Enzymic synthesis of complex carbohydrates using evolved enzymes

Lead Research Organisation: University of Leeds
Department Name: Inst of Molecular & Cellular Biology


Mammalian cells are coated with a vast range of sugar molecules that play important roles in processes ranging from the infection of cells by invading bacteria and viruses, and how the immune system deals with these attacks, to how various cells communicate with each other. Such communication plays vital roles in normal development as well as being affected during disease states such as cancer. There is a growing need to be able to synthesise such sugar molecules for research in a wide range of areas, but complex sugars cannot be cloned, and their chemical synthesis is complicated because of the complex three-dimensional shapes of the molecules themselves. Synthetic chemists have developed routes to some sugar analogues, but these procedures are difficult and not very efficent. Nature's catalysts, the enzymes, carry out such reactions with great precision and efficiency, but their use by man in making complex sugars is limited because the enzymes have evolved to carry out specific reactions, which are not always those that the chemist wishes to carry out. This is particularly true when we wish to make unnatural mimics of the natural sugar. Fortunately, a method of engineering or evolving new, desired enzyme activities in the test-tube is available, and this application seeks funds to use this methodology to alter the properties of two natural enzymes to allow them to carry out the reactions that we want, and to allow them to be used to synthesise the novel complex sugars that we wish. We have already targetted one enzyme, called NAL, to alter its function to make new simple sugars, and have proved the basis of the methodology proposed.

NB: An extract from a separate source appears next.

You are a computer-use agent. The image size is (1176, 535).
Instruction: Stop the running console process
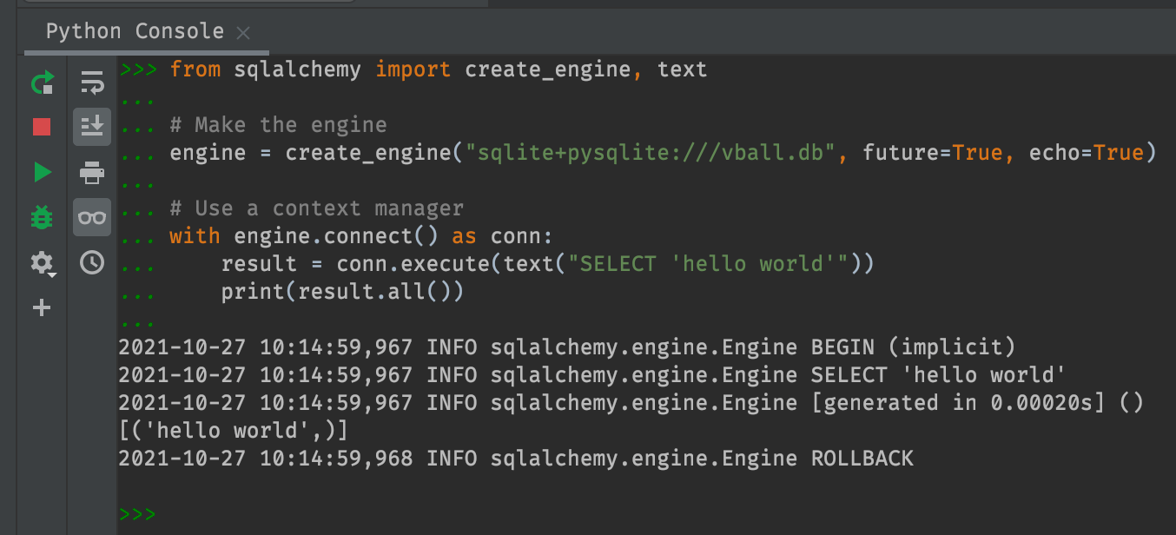coord(42,126)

Now we will alter two different enzymes (called CNS and ST) to use our new simple sugars to be incoporated into mimics of the complex sugars that are found on the outsides of our cells.

Technical Summary

Carbohydrate-mediated interactions play critical roles in processes as diverse as protein folding, protein trafficking and in mechanisms of infection and immunity in microbe-host interactions. Dissecting the structural features of oligosaccharides which are responsible for these interactions is one of the most challenging areas of cell biology: the carbohydrates involves are (a) complex, (b) generally heterogenous, (c) difficult to prepare using chemical methods, and (d) the products of numerous glycosyltransferases. This grant application will use directed evolution to generate a range of enzymes of general utility in the synthesis of oligosaccharide analogues. Initially, we will develop generic assays for the high-throughput screening of libraries of variants of CMP-N-acetylneuraminic acid synthetases (CMP-NeuAc synthetases; CNSs) and sialyltransferases (STs); critically, the assays will be extremely generic, and may be applied to the evolution of proteins with a wide range of activities. We will then apply the assays in the directed evolution of a range of CNSs and STs which will be of general utility in the parallel synthesis of libraries of oligosaccharide analogues. The substrate specificity of both classes of enzyme will be expanded, and we will optimise and modify the regioselectivity of the STs. The resulting powerful catalysts will then be exploited in the synthesis of a range of complex oligosaccharide mimetics. The work will provide new modified sialic acid containing carbohydrates with uses as diagnostic tools and as potential therapeutics. In the longer term, the evolved enzymes will be of value in the preparation of microarrays of diverse carbohydrates and in the functionalisation of cell surfaces.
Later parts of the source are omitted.